_DATA:_

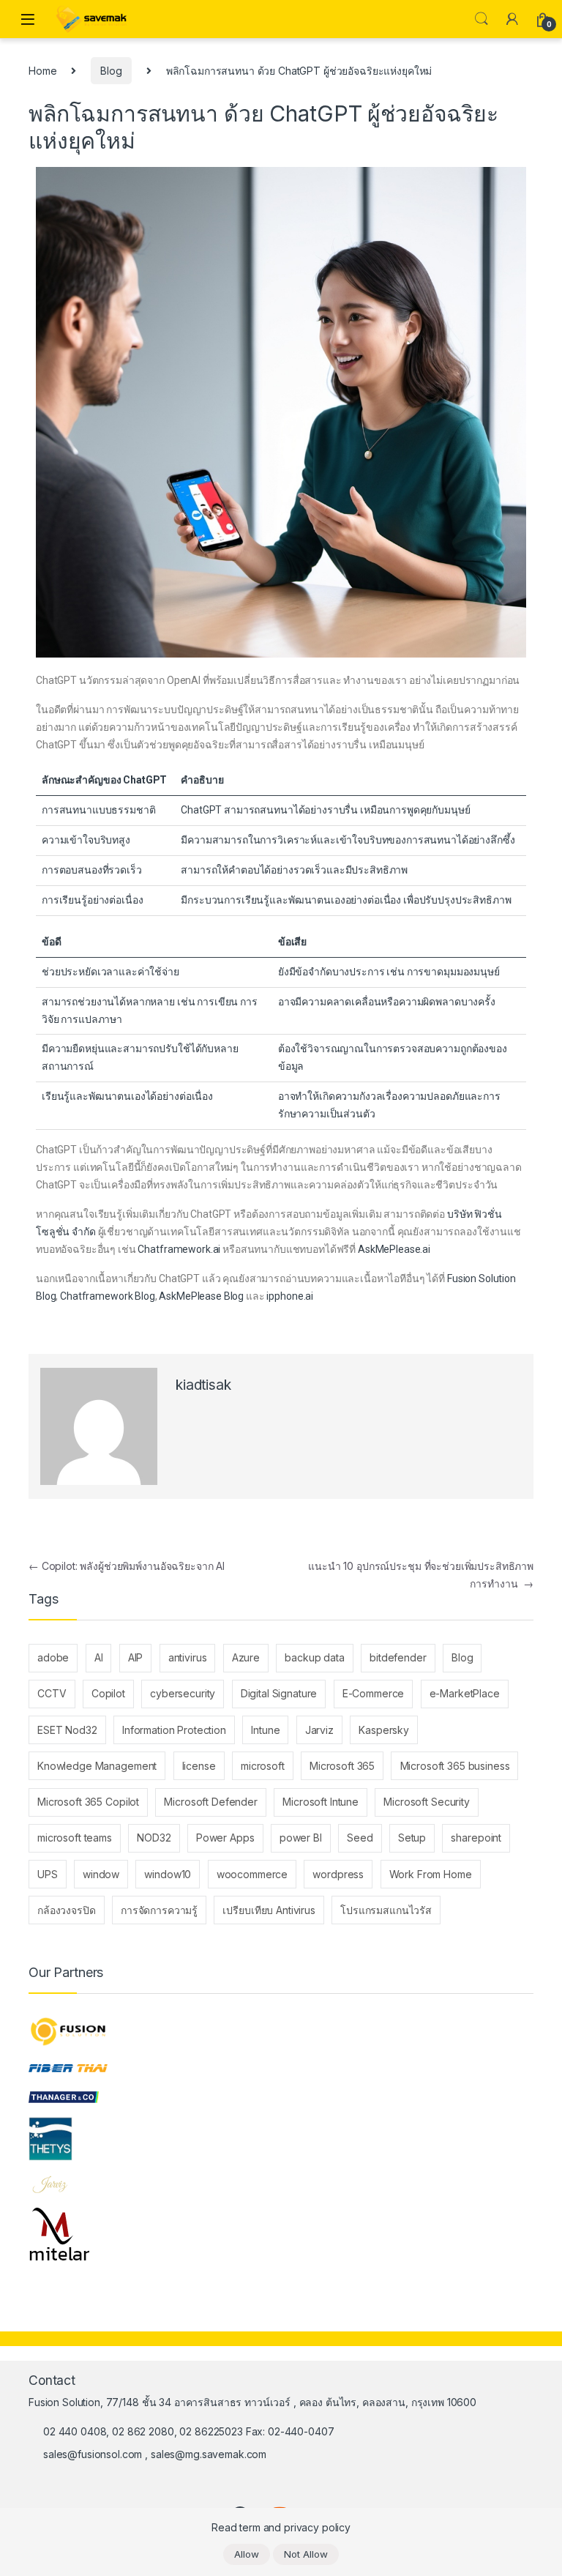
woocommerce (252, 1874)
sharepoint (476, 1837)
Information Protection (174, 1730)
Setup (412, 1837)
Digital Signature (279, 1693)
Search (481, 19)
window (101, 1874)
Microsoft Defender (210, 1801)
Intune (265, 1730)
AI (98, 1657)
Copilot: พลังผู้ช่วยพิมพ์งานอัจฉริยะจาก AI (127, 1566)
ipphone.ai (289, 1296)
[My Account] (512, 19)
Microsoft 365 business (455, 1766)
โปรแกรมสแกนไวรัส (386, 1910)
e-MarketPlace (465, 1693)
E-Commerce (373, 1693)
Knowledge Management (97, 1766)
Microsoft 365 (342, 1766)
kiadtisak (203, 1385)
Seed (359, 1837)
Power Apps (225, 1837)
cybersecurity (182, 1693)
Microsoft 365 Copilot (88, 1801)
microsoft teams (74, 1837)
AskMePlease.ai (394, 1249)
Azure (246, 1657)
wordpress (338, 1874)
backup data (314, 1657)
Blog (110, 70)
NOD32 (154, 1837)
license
---
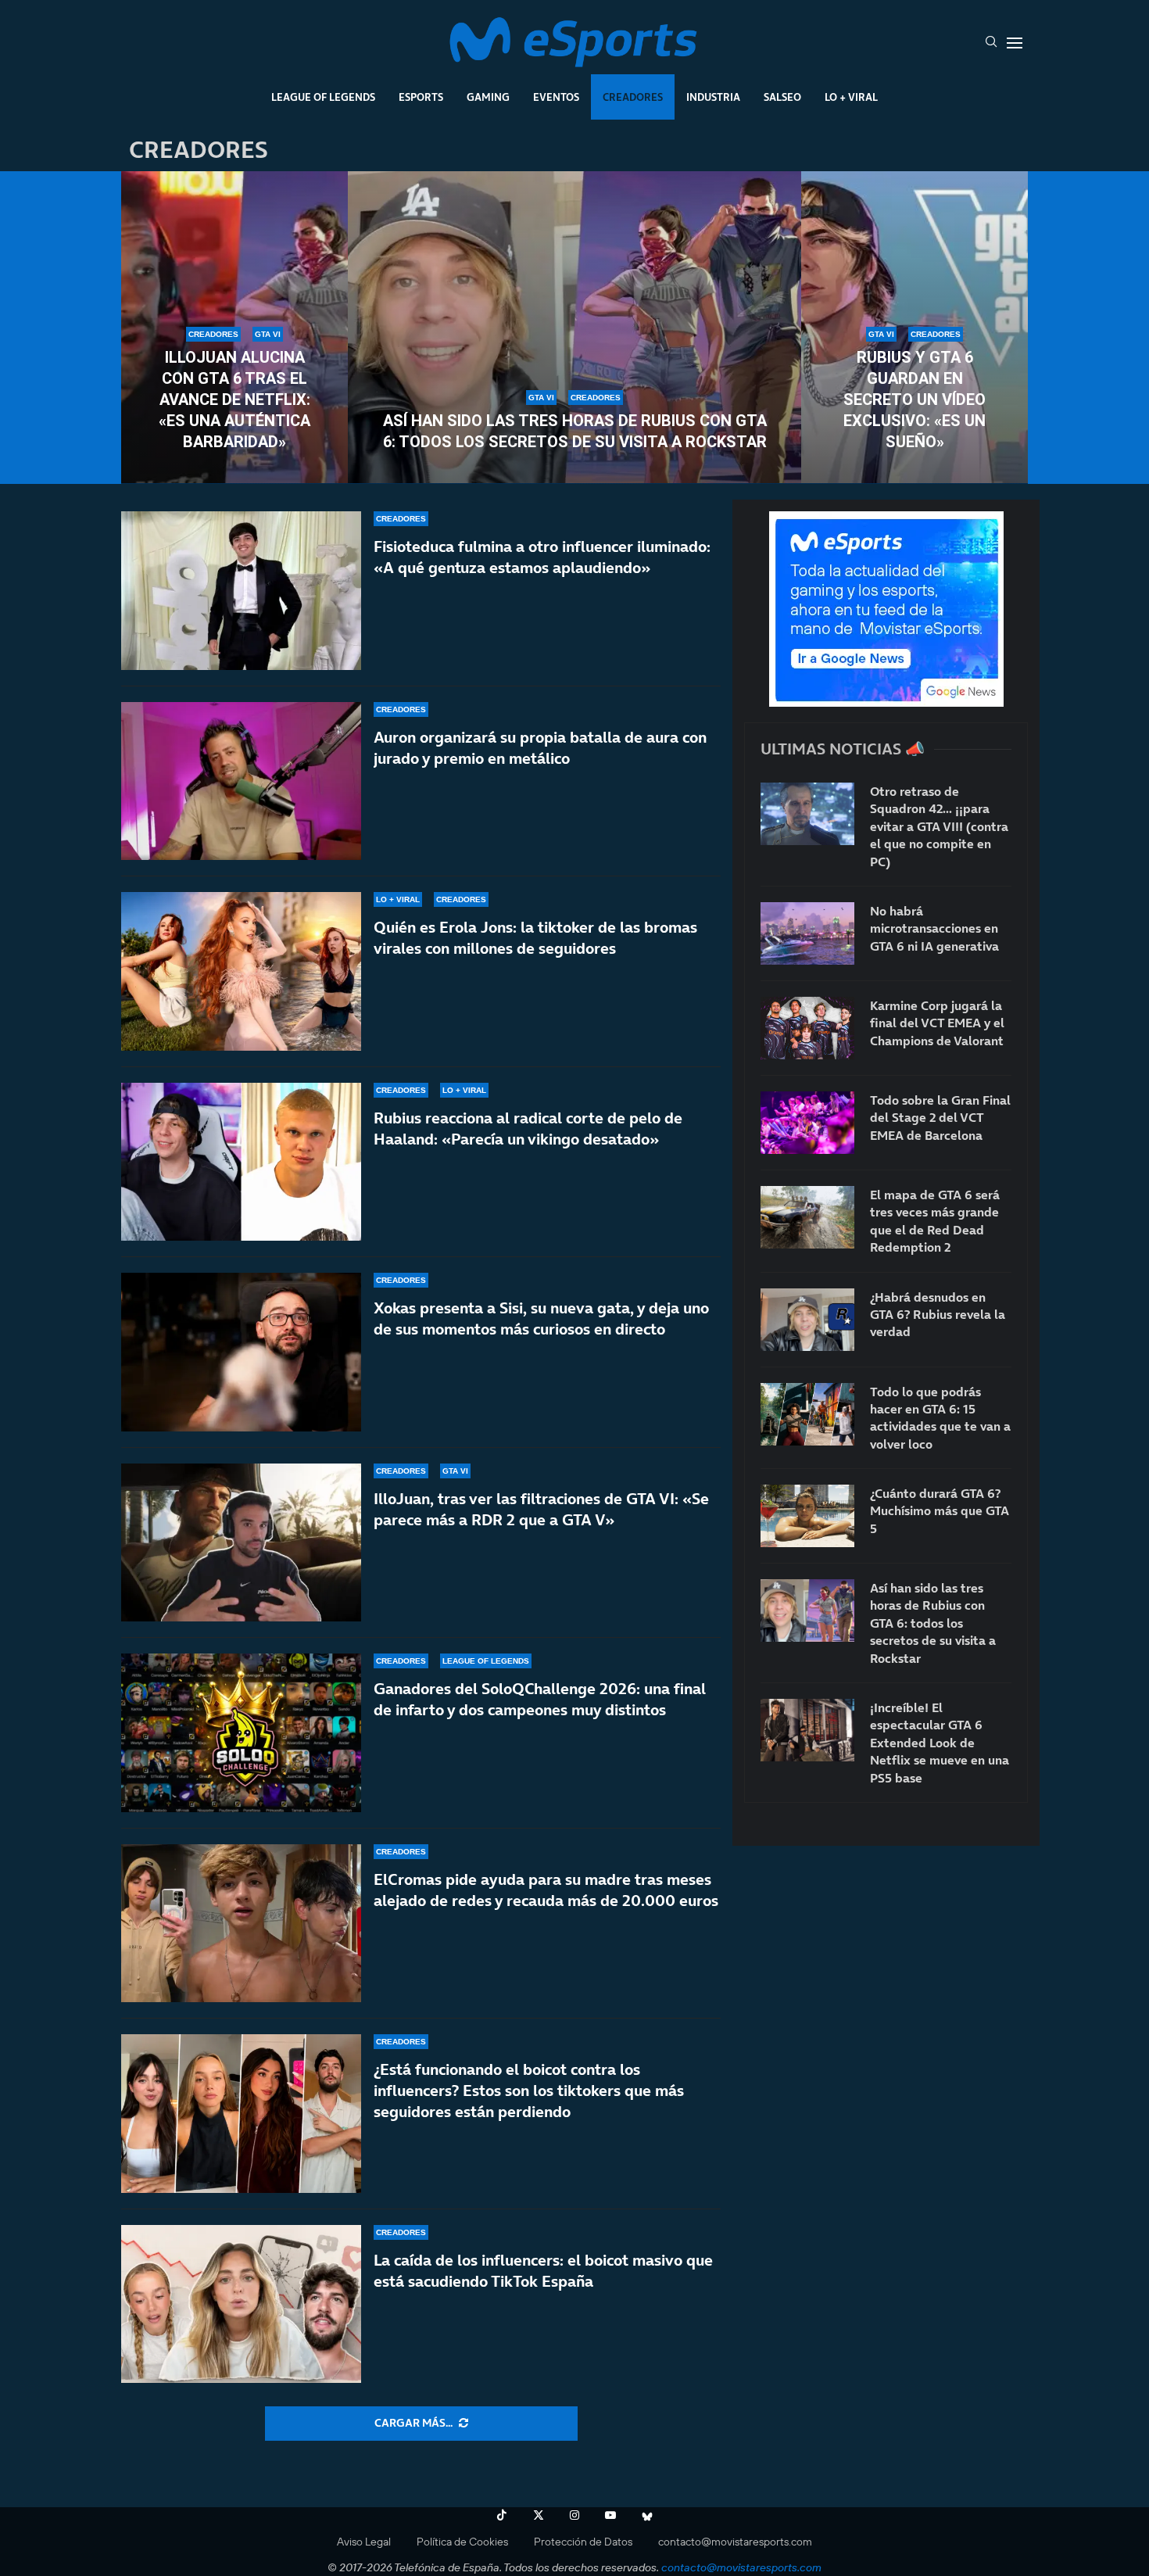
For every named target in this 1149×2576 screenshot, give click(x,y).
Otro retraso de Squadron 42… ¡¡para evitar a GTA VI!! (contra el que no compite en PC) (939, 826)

_ASSIGNMENT:_ Show every line in the entries above that contains the string "Copilot".

_RESPONSE TO THIS EXERCISE:_
Copilot: พลังผู้ช่วยพิมพ์งานอัจฉริยะจาก AI (127, 1566)
Microsoft 365 Copilot (88, 1801)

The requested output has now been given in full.